**Fragmento del documento**:
13 de mayo
Un domingo en la tarde, cuando muchos jóvenes ven con lástima como se acaba el fin de semana, otros viajan camino a su lugar de estudio. Esta es la realidad de los 17 jóvenes que actualmente viven en la Residencia de la Escuela Industrial Salesiana San Ramón en La Serena.
Buscando una forma de brindar apoyo a alumnos que por razones económicas y de distancia no podían estudiar en el Establecimiento nace en abril del 2000 la Residencia Estudiantil, idea financiada por la Congregación junto a aportes de la Fundación Arturo Irarrázaval Correa. A diferencia de los internados municipales, esta Residencia no recibe financiamiento del Estado y los jóvenes deben costear en parte su estadía.
La Residencia por dentro
Cristofer Robles, Encargado de la Residencia, nos abre las puertas de esta especial casa y nos cuenta que los jóvenes deben llegar cada domingo desde las 18 a las 21 horas, “el horario es flexible, ya que hay alumnos que viajan más de dos horas y media para llegar a La Serena. Se les recibe con una once y a las 22.30 deben acostarse”.
La gran mayoría de los residentes son del Valle de Elqui, Andacollo o Punitaqui, y actualmente viven jóvenes de primero a cuarto medio, “pero al momento de ingresar se prioriza a los alumnos de primer año, pues facilita la adaptación al sistema”, comenta Cristofer.
Vivir en la Residencia
La semana comienza muy temprano, “los chicos deben levantase a las 6.30 y a las siete se desayuna para que luego se retiren a clases, pero primero deben dejar hechas sus camas y todo en orden”, explica Robles.
De vuelta de clases, a las 16.30, comienza el trabajo del aseo, Cristofer manifiesta, entre risas, que este es “un tema que a ellos no les gusta mucho. Todos los alumnos se turnan semanalmente, como son cuatro personas por dormitorio, a cada uno les toca una vez al mes el aseo de su pieza y del resto de la Residencia.”
Si los alumnos necesitan comprar algún material o hacer un trámite, pueden salir del Hogar desde las 17.00 a 18.00 horas, “sólo con una autorización firmada por el apoderado”, enfatiza Cristofer.

**Tareas**:
• a. Indica si cada una de estas afirmaciones concuerda con el texto sobre la Residencia Estudiantil de La Serena: (i) la Residencia se creó en abril del 2000; (ii) la Residencia recibe financiamiento del Estado; (iii) los domingos los jóvenes deben acostarse a las 22.30. Responde sí o no a cada una y cita textualmente las palabras que lo deciden.
• b. Prosigue el texto sobre la Residencia Estudiantil de La Serena a partir de su última oración.

**Filas proporcionadas**:

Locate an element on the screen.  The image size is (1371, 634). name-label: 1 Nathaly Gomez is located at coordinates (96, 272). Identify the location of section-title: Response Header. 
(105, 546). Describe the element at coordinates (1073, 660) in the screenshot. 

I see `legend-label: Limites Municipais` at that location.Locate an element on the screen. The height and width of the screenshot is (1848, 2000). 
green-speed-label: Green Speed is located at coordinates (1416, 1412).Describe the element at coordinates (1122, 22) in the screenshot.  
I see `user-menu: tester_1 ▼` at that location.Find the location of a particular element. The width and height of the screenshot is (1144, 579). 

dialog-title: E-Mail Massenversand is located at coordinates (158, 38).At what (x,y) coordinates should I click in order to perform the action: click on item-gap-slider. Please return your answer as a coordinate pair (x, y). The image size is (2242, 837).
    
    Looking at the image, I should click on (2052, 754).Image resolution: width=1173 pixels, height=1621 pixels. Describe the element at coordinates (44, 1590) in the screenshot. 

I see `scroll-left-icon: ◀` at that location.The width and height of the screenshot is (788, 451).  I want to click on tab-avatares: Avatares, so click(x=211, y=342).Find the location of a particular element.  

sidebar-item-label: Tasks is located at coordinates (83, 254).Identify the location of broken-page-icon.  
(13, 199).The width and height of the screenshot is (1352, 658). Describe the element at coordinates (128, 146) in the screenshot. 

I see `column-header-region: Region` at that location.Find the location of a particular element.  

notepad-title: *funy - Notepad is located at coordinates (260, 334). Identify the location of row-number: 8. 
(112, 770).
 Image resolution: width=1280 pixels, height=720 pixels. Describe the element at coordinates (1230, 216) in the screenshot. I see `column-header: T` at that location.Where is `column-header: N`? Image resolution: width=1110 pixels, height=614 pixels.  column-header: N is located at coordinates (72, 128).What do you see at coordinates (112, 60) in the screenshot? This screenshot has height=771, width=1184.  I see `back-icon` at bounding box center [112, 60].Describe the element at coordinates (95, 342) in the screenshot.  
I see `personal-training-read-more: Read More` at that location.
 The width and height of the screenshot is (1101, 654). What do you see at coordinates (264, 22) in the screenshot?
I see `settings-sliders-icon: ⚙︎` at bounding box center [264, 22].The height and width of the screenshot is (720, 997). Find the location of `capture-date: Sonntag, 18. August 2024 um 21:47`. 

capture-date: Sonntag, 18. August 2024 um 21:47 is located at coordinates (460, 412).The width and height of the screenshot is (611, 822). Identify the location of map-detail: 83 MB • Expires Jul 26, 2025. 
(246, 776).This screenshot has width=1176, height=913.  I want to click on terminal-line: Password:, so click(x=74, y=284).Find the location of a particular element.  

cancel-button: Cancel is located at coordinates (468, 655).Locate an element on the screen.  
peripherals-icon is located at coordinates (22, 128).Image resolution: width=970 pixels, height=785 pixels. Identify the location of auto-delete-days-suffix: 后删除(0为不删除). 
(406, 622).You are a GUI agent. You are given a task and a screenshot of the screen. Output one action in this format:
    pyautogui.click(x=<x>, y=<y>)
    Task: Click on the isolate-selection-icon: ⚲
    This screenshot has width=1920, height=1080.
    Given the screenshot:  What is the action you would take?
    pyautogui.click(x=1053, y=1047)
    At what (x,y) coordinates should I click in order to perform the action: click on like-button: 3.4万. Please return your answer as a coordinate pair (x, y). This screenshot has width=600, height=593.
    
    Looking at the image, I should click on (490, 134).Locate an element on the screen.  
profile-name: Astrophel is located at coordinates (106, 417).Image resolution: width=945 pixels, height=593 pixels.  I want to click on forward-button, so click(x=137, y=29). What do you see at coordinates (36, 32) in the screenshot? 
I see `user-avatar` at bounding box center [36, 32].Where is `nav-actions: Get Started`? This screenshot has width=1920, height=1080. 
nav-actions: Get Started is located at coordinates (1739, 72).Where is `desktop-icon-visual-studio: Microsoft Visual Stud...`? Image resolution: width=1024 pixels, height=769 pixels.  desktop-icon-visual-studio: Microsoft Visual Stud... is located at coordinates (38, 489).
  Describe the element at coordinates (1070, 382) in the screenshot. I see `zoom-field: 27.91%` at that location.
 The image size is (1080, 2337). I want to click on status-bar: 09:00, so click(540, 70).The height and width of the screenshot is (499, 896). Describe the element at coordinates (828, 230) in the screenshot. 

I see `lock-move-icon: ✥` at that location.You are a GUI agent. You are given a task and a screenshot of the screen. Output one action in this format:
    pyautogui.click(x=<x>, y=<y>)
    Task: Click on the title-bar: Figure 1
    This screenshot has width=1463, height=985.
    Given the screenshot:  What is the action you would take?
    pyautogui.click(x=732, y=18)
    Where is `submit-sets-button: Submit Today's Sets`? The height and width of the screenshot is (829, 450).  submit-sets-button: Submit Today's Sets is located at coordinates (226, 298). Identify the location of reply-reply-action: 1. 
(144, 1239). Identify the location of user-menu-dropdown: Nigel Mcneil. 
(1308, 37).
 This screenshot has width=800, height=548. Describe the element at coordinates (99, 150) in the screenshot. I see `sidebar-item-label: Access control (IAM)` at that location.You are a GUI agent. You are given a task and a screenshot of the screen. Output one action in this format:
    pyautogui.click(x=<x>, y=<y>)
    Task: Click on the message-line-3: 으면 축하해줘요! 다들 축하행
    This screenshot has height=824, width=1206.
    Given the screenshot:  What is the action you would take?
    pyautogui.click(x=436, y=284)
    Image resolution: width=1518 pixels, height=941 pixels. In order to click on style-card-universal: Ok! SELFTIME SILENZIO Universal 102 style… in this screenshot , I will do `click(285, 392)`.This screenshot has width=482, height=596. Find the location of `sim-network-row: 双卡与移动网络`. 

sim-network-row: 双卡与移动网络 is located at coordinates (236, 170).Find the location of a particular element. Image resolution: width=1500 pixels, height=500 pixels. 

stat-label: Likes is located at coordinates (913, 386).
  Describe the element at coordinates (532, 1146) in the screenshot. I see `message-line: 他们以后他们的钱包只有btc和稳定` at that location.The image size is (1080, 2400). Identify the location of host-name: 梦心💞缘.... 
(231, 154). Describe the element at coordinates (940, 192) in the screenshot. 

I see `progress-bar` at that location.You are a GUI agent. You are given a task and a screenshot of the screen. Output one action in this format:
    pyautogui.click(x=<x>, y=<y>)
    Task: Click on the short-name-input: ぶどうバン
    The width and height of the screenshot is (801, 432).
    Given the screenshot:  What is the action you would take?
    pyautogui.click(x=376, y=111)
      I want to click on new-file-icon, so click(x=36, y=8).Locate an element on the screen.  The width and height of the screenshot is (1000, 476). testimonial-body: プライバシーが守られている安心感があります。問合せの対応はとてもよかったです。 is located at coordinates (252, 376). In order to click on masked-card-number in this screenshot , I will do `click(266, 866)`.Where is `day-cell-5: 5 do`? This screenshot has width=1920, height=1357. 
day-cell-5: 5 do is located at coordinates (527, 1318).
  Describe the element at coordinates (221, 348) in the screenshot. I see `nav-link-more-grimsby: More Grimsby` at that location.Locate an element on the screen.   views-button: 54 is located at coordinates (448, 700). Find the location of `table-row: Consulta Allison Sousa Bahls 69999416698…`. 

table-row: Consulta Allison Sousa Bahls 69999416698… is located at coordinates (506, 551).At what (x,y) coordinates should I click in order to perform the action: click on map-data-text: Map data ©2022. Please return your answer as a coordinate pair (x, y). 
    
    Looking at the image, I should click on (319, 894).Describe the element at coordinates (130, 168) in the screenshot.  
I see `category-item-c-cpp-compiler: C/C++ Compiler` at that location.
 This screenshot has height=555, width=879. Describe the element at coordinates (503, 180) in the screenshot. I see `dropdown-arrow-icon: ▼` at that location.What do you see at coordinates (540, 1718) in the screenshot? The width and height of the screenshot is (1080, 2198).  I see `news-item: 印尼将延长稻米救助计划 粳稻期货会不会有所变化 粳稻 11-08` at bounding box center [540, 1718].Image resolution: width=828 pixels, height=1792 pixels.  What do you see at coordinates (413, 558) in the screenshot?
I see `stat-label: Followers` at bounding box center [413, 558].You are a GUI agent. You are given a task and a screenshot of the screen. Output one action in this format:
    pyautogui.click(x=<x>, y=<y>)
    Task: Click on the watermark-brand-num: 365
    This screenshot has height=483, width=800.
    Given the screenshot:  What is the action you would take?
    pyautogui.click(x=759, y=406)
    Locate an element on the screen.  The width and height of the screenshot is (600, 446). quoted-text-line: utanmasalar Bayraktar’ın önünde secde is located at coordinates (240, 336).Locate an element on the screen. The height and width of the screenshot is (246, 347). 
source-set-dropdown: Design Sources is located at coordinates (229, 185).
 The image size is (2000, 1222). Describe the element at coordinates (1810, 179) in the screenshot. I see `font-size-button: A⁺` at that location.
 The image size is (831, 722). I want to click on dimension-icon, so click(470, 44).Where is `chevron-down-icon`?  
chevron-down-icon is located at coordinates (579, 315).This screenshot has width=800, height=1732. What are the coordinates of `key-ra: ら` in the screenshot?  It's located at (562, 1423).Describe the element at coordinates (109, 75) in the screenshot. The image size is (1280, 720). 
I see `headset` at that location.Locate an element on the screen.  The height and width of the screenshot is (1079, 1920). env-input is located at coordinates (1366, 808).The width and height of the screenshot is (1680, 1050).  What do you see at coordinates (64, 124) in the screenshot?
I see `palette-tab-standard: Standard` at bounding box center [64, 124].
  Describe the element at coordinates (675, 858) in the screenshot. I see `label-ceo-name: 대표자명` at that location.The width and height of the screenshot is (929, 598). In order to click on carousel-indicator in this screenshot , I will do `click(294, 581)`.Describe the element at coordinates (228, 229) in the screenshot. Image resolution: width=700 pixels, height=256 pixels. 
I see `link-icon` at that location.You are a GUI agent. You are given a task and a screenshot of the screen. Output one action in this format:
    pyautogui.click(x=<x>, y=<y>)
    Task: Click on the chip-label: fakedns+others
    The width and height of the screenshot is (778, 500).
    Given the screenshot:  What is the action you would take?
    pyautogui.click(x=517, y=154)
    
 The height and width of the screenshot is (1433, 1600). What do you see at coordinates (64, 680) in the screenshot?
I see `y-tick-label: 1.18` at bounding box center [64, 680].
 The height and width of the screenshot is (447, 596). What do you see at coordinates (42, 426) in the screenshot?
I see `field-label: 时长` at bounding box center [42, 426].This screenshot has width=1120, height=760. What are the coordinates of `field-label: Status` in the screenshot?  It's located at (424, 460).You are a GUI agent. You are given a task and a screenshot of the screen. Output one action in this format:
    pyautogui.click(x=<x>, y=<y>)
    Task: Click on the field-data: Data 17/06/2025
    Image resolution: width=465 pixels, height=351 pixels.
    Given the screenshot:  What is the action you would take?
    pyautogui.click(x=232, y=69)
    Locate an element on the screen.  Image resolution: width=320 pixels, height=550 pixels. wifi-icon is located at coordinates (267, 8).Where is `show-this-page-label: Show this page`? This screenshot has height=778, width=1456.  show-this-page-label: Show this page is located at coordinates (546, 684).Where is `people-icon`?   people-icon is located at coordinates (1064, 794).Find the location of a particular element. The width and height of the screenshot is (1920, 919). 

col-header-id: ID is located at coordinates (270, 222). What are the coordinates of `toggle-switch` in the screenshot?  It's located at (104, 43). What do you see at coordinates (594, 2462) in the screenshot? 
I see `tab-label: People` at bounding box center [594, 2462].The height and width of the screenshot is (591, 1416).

**Respuestas**:
• a.
(i) Sí: «nace en abril del 2000 la Residencia Estudiantil».
(ii) No: «esta Residencia no recibe financiamiento del Estado».
(iii) Sí: «a las 22.30 deben acostarse».

• b.
Los jóvenes permanecen en la Residencia sólo desde el domingo y hasta que finaliza la jornada del viernes, pero ¿Qué sucede si un residente debe quedarse a una actividad extra programática un sábado? Cristofer nos explica. “Puede quedarse, pero sólo con el conocimiento y autorización del apoderado quien se compromete a costear su alimentación ese día, ya que no está contemplado en los gasto de la Residencia.”
Los internos de la Residencia cuentan con su propia sala de estudio, ubicada en instalaciones de la Escuela, donde por 90 minutos “estudian en silencio, hacen tareas o pueden ir a la sala de computación si es necesario”, especifica Robles. Así, el día finaliza con el retorno a la Residencia y una cena a las 20.00. “Luego pueden seguir estudiando o ver televisión si lo desean antes de acostarse.”
Para Cristofer Robles, ex alumno salesiano y actual estudiante universitario, este es un trabajo agradable “pero hay que tener mucha paciencia, energía y vocación, pues aquí el buen trato con los jóvenes y respeto se traduce en una excelente convivencia.”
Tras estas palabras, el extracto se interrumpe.